* [THE TASK]:
Copy out the data below word for word, from its very first line down to the line containing "[x=301, y=807]", with both of those lines included.

Rows of pointing data:
BEGIN
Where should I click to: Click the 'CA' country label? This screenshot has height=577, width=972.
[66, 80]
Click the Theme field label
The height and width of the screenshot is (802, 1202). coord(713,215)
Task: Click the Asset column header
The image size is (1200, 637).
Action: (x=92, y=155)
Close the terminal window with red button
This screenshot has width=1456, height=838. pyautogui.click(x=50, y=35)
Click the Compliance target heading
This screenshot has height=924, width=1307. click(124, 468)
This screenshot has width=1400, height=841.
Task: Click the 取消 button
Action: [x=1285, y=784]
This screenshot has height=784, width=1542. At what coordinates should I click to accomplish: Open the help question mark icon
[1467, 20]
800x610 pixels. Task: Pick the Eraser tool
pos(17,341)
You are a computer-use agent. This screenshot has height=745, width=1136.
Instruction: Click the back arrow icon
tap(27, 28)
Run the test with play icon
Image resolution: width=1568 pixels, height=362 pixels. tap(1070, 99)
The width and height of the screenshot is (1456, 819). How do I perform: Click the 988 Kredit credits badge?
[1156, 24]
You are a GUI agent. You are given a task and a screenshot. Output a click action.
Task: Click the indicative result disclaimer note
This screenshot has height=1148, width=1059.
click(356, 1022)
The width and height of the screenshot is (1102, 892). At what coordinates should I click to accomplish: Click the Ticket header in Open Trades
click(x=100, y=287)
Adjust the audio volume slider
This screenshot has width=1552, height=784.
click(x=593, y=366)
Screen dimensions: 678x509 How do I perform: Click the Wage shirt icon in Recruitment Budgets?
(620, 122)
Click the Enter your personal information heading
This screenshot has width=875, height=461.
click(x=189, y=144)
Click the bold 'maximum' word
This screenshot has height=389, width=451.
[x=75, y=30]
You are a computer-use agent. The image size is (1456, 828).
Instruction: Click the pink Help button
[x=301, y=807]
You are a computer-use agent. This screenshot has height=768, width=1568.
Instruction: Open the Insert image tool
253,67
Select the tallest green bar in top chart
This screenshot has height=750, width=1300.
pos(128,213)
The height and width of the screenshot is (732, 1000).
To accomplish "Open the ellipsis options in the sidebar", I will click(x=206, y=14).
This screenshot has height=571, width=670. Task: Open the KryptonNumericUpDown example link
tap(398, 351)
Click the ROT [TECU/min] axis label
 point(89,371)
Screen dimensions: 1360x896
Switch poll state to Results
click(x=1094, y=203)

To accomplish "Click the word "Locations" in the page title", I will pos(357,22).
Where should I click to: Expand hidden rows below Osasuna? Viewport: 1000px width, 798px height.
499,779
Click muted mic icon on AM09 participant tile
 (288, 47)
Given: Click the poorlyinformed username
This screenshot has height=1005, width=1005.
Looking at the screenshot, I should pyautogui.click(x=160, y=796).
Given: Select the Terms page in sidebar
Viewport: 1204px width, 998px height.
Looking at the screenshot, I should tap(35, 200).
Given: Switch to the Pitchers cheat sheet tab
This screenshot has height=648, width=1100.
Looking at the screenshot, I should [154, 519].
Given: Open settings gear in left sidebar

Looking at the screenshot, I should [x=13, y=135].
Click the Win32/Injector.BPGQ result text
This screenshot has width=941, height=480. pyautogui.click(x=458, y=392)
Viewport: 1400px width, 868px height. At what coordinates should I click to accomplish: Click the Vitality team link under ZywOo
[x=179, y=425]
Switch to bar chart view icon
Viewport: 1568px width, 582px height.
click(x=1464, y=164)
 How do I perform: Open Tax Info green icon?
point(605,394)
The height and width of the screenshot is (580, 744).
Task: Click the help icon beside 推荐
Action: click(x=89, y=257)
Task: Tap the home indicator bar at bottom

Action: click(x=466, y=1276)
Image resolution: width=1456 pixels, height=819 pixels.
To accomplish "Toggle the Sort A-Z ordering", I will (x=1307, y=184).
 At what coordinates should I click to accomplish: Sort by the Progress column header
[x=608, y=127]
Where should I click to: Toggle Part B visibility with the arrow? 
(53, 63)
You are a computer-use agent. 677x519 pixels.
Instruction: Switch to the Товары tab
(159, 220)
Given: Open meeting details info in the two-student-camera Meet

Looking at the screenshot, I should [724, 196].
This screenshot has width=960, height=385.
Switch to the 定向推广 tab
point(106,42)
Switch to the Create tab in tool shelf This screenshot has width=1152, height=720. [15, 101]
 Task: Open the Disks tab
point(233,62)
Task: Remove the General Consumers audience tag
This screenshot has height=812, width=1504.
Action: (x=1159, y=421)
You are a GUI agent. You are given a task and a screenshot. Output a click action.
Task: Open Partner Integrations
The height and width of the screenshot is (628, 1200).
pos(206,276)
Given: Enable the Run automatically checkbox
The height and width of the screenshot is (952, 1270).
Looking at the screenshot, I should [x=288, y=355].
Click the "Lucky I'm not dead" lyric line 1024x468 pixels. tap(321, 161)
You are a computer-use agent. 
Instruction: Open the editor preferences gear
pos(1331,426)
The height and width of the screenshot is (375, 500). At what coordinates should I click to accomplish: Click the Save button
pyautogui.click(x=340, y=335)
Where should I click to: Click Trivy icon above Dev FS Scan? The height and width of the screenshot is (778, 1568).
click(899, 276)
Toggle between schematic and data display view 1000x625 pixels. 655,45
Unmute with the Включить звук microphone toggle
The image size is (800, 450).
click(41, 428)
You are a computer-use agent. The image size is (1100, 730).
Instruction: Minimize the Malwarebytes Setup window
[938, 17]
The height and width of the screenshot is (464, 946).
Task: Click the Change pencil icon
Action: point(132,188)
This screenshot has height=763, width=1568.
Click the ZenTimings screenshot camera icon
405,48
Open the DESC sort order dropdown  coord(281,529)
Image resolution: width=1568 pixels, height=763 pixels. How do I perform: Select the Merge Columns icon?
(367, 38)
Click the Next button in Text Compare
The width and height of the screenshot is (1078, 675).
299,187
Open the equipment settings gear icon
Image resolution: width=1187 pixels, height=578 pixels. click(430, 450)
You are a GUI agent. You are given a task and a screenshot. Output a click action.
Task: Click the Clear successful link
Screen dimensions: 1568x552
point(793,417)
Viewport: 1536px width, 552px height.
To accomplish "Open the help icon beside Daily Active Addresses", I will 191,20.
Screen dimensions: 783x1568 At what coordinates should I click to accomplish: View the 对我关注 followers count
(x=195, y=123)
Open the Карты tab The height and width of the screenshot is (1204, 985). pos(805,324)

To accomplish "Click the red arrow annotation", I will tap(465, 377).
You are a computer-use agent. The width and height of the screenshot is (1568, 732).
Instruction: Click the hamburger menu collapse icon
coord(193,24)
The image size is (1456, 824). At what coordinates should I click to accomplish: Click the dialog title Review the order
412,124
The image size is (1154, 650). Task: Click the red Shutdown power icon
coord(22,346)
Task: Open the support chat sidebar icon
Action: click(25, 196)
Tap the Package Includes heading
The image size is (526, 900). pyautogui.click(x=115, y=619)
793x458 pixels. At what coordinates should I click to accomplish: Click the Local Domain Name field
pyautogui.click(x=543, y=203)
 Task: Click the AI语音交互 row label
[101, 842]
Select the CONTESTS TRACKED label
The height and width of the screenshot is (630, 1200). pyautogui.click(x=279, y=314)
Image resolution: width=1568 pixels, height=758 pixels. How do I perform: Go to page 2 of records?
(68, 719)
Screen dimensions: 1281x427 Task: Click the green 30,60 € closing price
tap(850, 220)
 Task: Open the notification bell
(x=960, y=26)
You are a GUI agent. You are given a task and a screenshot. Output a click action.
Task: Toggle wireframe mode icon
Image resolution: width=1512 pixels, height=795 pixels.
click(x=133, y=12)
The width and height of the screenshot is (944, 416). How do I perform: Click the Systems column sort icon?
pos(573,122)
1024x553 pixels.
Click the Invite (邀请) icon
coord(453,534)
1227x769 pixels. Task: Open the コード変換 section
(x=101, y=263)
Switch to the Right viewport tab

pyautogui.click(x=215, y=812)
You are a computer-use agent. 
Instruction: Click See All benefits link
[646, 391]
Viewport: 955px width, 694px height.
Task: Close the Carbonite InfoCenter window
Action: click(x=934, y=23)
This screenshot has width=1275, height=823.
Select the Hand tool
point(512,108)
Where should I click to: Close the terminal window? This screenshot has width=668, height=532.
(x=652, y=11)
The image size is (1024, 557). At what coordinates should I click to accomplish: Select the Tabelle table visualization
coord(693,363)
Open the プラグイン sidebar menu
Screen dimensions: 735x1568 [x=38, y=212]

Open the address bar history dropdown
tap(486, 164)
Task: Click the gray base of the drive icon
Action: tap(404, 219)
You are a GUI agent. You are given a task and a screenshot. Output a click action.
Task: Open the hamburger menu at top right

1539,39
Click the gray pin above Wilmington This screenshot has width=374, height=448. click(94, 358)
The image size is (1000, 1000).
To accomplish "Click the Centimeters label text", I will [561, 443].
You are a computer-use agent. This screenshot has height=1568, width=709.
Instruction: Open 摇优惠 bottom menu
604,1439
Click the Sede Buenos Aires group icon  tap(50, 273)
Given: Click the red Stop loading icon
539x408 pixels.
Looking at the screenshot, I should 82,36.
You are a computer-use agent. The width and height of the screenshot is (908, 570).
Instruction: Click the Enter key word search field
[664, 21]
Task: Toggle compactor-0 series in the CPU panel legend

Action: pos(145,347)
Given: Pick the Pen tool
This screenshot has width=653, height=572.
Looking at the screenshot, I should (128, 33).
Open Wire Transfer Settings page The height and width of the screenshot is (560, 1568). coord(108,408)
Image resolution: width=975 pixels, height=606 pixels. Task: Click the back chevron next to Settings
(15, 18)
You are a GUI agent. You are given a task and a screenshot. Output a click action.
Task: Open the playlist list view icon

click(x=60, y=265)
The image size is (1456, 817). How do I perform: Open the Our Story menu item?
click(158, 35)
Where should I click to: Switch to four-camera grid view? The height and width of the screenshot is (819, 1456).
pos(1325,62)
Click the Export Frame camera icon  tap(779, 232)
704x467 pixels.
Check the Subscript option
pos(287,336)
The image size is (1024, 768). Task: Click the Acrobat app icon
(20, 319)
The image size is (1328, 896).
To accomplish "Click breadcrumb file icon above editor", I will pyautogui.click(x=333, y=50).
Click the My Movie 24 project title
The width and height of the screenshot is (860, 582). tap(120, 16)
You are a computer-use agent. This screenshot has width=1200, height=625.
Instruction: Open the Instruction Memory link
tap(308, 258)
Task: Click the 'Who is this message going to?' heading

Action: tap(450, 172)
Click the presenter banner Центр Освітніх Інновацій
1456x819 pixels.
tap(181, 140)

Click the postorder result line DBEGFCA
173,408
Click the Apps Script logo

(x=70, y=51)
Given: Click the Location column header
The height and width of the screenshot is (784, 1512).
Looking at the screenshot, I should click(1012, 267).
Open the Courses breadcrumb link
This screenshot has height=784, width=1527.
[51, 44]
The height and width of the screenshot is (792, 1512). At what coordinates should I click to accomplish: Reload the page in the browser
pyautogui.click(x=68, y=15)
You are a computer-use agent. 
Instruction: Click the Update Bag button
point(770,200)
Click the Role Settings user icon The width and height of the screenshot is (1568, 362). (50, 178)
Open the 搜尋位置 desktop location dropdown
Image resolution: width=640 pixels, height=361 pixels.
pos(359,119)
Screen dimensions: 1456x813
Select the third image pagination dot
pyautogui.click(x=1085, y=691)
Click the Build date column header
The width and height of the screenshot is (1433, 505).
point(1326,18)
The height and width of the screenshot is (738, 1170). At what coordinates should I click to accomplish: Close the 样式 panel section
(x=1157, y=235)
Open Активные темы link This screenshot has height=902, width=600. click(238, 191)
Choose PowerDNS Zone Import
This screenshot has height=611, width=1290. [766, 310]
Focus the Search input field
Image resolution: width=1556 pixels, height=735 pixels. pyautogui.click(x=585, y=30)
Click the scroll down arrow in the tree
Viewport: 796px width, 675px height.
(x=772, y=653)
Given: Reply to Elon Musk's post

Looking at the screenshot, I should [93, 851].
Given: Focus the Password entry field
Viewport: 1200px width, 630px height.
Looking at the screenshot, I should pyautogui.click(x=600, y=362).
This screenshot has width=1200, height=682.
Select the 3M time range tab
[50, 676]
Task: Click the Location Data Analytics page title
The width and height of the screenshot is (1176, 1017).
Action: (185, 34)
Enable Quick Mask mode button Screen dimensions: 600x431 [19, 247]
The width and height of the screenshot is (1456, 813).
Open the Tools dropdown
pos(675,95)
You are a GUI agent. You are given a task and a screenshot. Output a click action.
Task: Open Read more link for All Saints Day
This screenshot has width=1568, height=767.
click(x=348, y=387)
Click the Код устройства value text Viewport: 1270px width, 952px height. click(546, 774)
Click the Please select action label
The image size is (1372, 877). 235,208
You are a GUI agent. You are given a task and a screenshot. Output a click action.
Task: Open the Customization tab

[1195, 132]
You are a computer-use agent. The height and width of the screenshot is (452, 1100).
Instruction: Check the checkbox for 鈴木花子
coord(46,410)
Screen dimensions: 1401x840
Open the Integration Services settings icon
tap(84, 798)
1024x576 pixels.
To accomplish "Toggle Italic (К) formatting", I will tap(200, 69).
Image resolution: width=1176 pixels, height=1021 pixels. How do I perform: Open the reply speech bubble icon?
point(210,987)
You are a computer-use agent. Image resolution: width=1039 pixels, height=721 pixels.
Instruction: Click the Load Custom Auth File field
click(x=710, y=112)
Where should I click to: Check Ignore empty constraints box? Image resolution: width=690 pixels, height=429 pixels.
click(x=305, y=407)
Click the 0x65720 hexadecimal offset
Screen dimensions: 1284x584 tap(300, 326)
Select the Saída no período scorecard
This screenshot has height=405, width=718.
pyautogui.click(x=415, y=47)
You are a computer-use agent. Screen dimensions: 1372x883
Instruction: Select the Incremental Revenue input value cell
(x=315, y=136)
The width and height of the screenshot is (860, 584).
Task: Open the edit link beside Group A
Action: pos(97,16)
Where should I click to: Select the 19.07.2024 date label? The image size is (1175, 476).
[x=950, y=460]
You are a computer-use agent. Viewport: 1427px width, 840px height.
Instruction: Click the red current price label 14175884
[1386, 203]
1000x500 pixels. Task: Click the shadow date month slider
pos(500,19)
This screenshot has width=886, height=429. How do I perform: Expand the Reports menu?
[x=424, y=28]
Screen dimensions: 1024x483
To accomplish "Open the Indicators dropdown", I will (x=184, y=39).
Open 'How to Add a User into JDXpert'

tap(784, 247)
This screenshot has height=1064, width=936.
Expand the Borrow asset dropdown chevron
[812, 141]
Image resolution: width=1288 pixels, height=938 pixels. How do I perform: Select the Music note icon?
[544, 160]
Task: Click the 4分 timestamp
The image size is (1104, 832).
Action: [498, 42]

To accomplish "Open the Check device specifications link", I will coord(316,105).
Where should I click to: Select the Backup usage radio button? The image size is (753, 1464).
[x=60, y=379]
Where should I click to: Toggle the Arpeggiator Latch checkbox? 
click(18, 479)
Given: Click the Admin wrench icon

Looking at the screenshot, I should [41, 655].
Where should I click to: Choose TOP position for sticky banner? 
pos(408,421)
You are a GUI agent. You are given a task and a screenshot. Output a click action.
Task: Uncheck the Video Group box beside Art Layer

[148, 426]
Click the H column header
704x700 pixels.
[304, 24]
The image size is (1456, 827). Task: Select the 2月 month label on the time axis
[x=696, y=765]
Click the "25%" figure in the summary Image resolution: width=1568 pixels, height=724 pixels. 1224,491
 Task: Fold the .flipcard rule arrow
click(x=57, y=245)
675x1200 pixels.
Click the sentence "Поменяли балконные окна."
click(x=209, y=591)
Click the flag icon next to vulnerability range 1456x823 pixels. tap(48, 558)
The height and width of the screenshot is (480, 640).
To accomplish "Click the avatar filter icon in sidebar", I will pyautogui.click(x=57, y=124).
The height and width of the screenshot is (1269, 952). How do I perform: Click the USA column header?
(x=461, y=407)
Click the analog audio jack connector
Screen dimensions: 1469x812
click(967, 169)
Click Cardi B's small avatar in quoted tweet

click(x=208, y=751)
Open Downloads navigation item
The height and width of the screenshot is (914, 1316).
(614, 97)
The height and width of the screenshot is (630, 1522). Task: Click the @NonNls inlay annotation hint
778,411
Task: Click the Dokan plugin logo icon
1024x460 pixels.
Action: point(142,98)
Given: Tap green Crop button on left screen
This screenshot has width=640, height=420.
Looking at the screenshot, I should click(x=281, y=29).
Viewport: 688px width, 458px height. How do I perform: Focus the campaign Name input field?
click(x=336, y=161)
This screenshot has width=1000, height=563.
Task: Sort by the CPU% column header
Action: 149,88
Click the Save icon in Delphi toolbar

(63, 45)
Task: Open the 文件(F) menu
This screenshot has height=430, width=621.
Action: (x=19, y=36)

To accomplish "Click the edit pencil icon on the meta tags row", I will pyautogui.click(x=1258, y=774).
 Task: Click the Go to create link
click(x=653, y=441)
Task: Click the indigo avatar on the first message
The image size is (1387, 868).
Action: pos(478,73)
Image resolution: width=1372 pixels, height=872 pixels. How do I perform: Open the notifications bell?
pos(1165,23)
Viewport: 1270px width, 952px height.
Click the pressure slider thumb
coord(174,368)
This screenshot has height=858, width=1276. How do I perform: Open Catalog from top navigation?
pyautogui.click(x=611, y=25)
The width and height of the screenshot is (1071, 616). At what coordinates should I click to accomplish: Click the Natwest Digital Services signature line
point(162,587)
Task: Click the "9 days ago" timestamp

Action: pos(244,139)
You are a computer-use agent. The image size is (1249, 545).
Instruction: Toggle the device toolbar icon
END
* [OUTPUT FOR THIS TASK]:
Where should I click to: Click the 'CA' country label? This screenshot has height=577, width=972.
[66, 80]
Click the Theme field label
The height and width of the screenshot is (802, 1202). coord(713,215)
Task: Click the Asset column header
The image size is (1200, 637).
Action: (x=92, y=155)
Close the terminal window with red button
This screenshot has width=1456, height=838. pyautogui.click(x=50, y=35)
Click the Compliance target heading
This screenshot has height=924, width=1307. click(124, 468)
This screenshot has width=1400, height=841.
Task: Click the 取消 button
Action: [x=1285, y=784]
This screenshot has height=784, width=1542. At what coordinates should I click to accomplish: Open the help question mark icon
[1467, 20]
800x610 pixels. Task: Pick the Eraser tool
pos(17,341)
You are a computer-use agent. This screenshot has height=745, width=1136.
Instruction: Click the back arrow icon
tap(27, 28)
Run the test with play icon
Image resolution: width=1568 pixels, height=362 pixels. tap(1070, 99)
The width and height of the screenshot is (1456, 819). How do I perform: Click the 988 Kredit credits badge?
[1156, 24]
You are a GUI agent. You are given a task and a screenshot. Output a click action.
Task: Click the indicative result disclaimer note
This screenshot has height=1148, width=1059.
click(356, 1022)
The width and height of the screenshot is (1102, 892). At what coordinates should I click to accomplish: Click the Ticket header in Open Trades
click(x=100, y=287)
Adjust the audio volume slider
This screenshot has width=1552, height=784.
click(x=593, y=366)
Screen dimensions: 678x509 How do I perform: Click the Wage shirt icon in Recruitment Budgets?
(620, 122)
Click the Enter your personal information heading
This screenshot has width=875, height=461.
click(x=189, y=144)
Click the bold 'maximum' word
This screenshot has height=389, width=451.
[x=75, y=30]
You are a computer-use agent. The image size is (1456, 828).
Instruction: Click the pink Help button
[x=301, y=807]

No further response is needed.